4 to 12 sds polyacrylamide gel

Immunoblotting was performed as previously described (12 (link)). Protein samples from cell lysates, coimmunoprecipitations, cycloheximide chase assays, and peptide pulldowns were quantified by BCA assays (78 (link)). After sample concentration was normalized, samples were denatured for 10 min at 95 °C, separated on a 4 to 12% SDS-polyacrylamide gel (Invitrogen), and transferred to a nitrocellulose membrane (Millipore). The membrane was blocked with 5% w/v bovine serum albumin (VWR International) in PBS containing 0.1% v/v Tween 20 for 1 h at room temperature and then incubated in a 1:1000 dilution of primary antibodies overnight at 4 °C. The primary antibodies were detected by incubating the membranes in a 1:10,000 dilution of goat-anti-rabbit or goat-anti-mouse IgG secondary antibodies (LI-COR Biotechnology) conjugated to IRDye 800CW (lot no. D20510-25) or IRDye 680 (lot no. D20920-25), respectively, for 1 h at room temperature. The signals were visualized using an Odyssey Clx imager (LI-COR Biotechnology). Any quantification was performed by band densitometry, normalizing to β-actin for the cycloheximide chase assays and to 10% input for the peptide pulldowns.

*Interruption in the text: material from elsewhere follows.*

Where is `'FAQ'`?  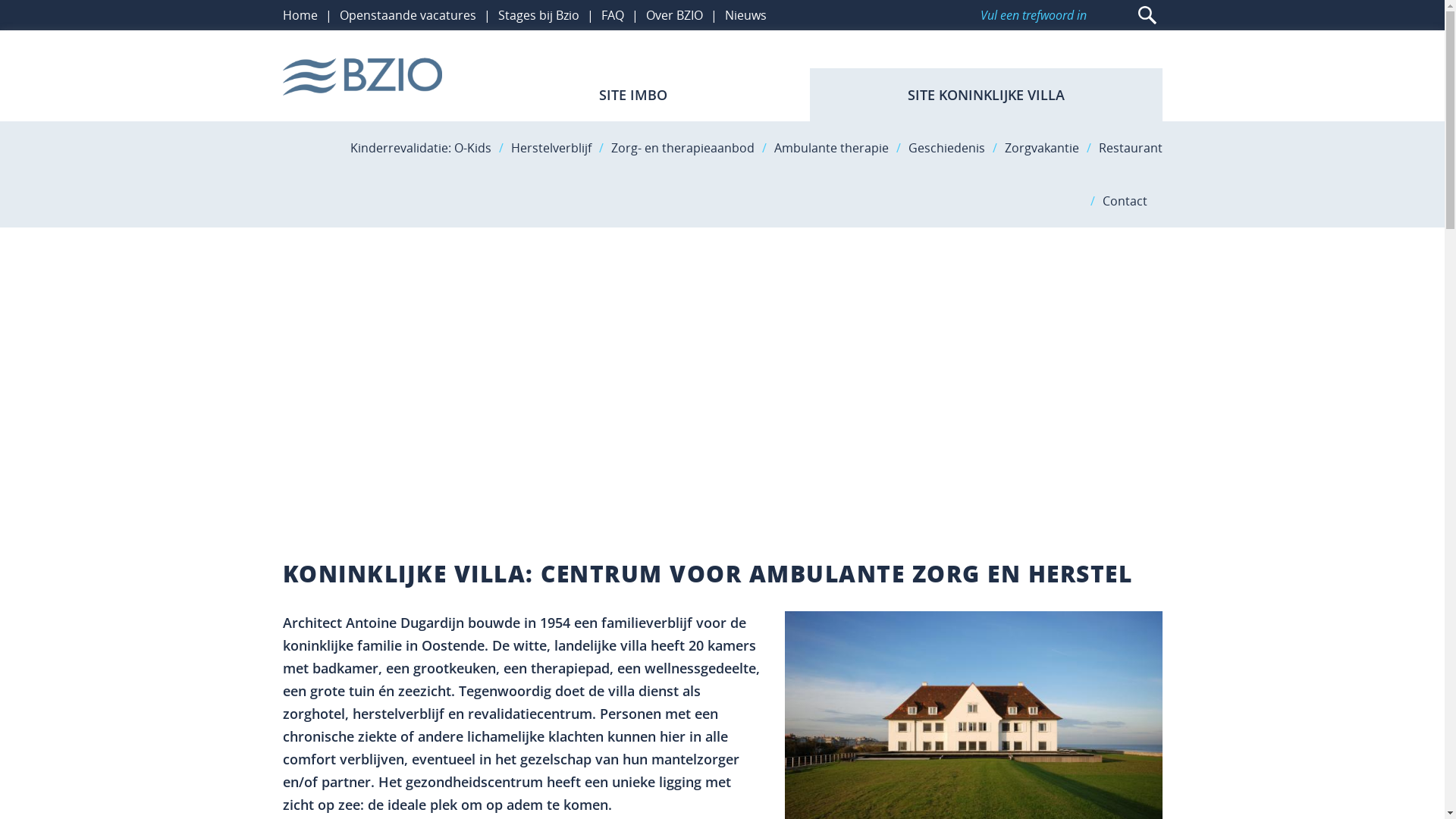
'FAQ' is located at coordinates (611, 14).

Peptide pulldowns were performed as previously described (12 (link)). Streptavidin Agarose Ultra Performance resin (15 μl) (Solulink) was washed three times with binding buffer (50 mM Tris pH 7.8, 150 mM NaCl, 0.5 mM DTT). The resin was resuspended in 300 μl of binding buffer with 2 μg of biotin-labeled peptide (AnaSpec) plus 1:1000 leupeptin, pepstatin A, and aprotinin protease inhibitors (Cayman Chemical), and samples were rotated at 4 °C for 1 h. The following peptides were used: H3(1–30), H3K14ac(1–30), and H3K14/18/23/27ac(1–30). Caki-2 cells (5 × 10⁶) were harvested and lysed in 2 ml of buffer A (20 mM Hepes pH 7.9, 25 mM KCl, 0.1% v/v Nonidet P-40, 10% v/v glycerol, plus protease inhibitors) and centrifuged. The nuclei were then resuspended in 250 μl of IP Buffer (25 mM Tris pH 8, 300 mM NaCl, 1% v/v Nonidet P-40, 1 mM EDTA, plus protease inhibitors) and rotated at 4 °C for 10 min. The samples were then spun down at 15,000 rpm for 15 min. The 250 μl of lysate was added to the peptide and resin solution and rotated overnight. The samples were washed for 10 min three times in binding buffer. The resin was resuspended in 1 × Bolt lithium dodecyl sulfate sample buffer (Invitrogen) and boiled for 5 min. Nuclear lysate input and the samples were loaded onto a 4 to 12% SDS-polyacrylamide gel (Invitrogen) for immunoblotting.

Immunoprecipitation was performed as previously described (64 (link)). Caki-2 cells (1 × 10⁷) were harvested and lysed in 2 ml of buffer A (20 mM Hepes pH 7.9, 25 mM KCl, 0.1% v/v Nonidet P-40, 10% v/v glycerol) plus 1:1000 leupeptin, pepstatin A, and aprotinin protease inhibitors (Cayman Chemical) and centrifuged at 600g for 10 min. The nuclei were then resuspended in 250 μl of immunoprecipitation (IP) buffer (25 mM Tris pH 8.0, 300 mM NaCl, 1% v/v Nonidet P-40, 1 mM EDTA, plus protease inhibitors) and rotated at 4 °C for 30 min. The extracts were cleared by centrifugation at 21,000g for 30 min. The cleared extract was precleared with normal immunoglobulin G (IgG)-conjugated protein A/G magnetic beads (Pierce) for 20 min. One microgram of specific IgG was used per 0.2 mg lysate for immunoprecipitation. After overnight incubation, immunocomplexes were captured using protein A/G magnetic beads following a 2-h incubation. The beads were washed twice in chromatin IP buffer and three times in high stringency wash buffer (20 mM Hepes pH 7.9, 500 mM NaCl, 1% Triton X-100, 0.5% sodium deoxycholate, 1 mM EDTA). The proteins were eluted in 1× lithium dodecyl sulfate loading dye (Thermo Fisher Scientific) by heating at 70 °C for 10 min. Samples were heated at 95 °C for 10 min then loaded onto a 4 to 12% SDS-polyacrylamide gel (Invitrogen) for immunoblotting.